How Life Self-Organizes
By shifting their focus to relationships instead of separate entities, scientists made an amazing discovery—amazing at least to the mainstream western mind. They discovered that nature is self-organizing. And they set about discerning the principles by which this self-organization occurs. They found these principles or systems properties to be awesomely elegant in their coherence and constancy throughout the observable universe, from sub-organic to biological and ecological systems, and mental and social systems as well. The properties of open systems permit the variety and intelligence of life-forms to arise from interactive currents of matter/ energy and information. These properties or invariances are four in number:
1. Each system, from atom to galaxy, is a whole. That means that it is not reducible to its components. Its distinctive nature and capacities derive from the dynamic relationships of its parts. This interplay is synergistic, generating emergent properties and new possibilities, which are not predictable from the character of the separate parts. For example, wetness could not be predicted from the combination of oxygen and hydrogen before it occurred. Nor can anyone can predict the creative solutions that may emerge when a group of people put their wits together.
2. Thanks to the continual flow-through of matter/ energy and information, open systems are able to self-stabilize and maintain their balance in what von Bertalanffy called fliessgleichgewicht (flux-equilibrium). This homeostatic function enables systems to self-regulate amidst changing conditions in their environment. They do this by monitoring the effects of their own behavior and realigning their behavior with preestablished norms, like a thermostat. Feedback—in this case, negative or deviation-reducing feedback—is at work here. It is how we maintain body temperature, heal from a cut and ride a bicycle.

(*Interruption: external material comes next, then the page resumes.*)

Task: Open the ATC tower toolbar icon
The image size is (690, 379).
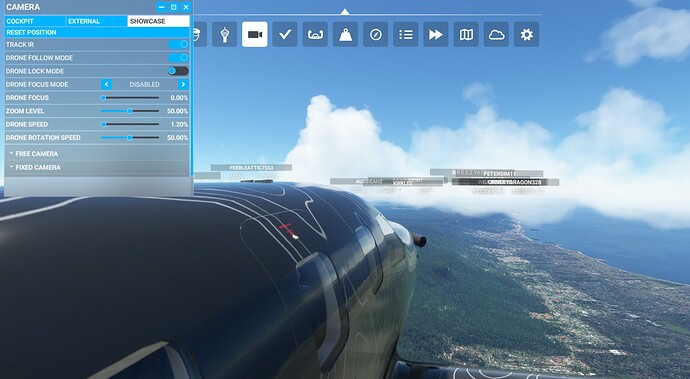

3. Open systems not only maintain their balance amidst the flux, but also evolve in complexity. When challenges from their environment persist, they can fall apart or adapt by reorganizing themselves around new, more functional norms. This is accomplished by feedback—in this case, positive or deviation—amplifying feedback. It is how systems learn and evolve. This feedback is blocked and ignored at the risk of system collapse. When a system is unable to adapt its norms, perhaps because of the scale and speed of change, the positive feedback loop goes into overshoot and runaway. As ever-increasing oscillations upset the balance of its interrelated parts, the system loses coherence and complexity—and begins to unravel.
4. Every system is a holon—that is, it is both a whole in its own right, comprised of subsystems and simultaneously an integral part of a larger system. Thus holons form nested hierarchies, systems within systems, circuits within circuits. Each new holonic level—say from atom to molecule, cell to organ, person to family—generates new emergent properties that are not reducible to the properties of the separate. In contrast to hierarchies of control familiar to organizations in which rule is imposed from above, in nested hierarchies (sometimes called holonarchies) order tends to arise from below, as well as be summoned or inspired by its larger context. The system self-generates from adaptive cooperation between its parts for mutual benefit. Order and differentiation go hand and hand, components diversifying as they coordinate roles and invent new responses.”
— Coming Back to Life: The Updated Guide to The Work that Reconnects by Joanna Macy, Molly Brown
I found the part on feedback interesting in relation to Carol Sanford's writing in No More Feedback. Lots to consider. I appreciate your sharing this with us. What might it mean for our own organization?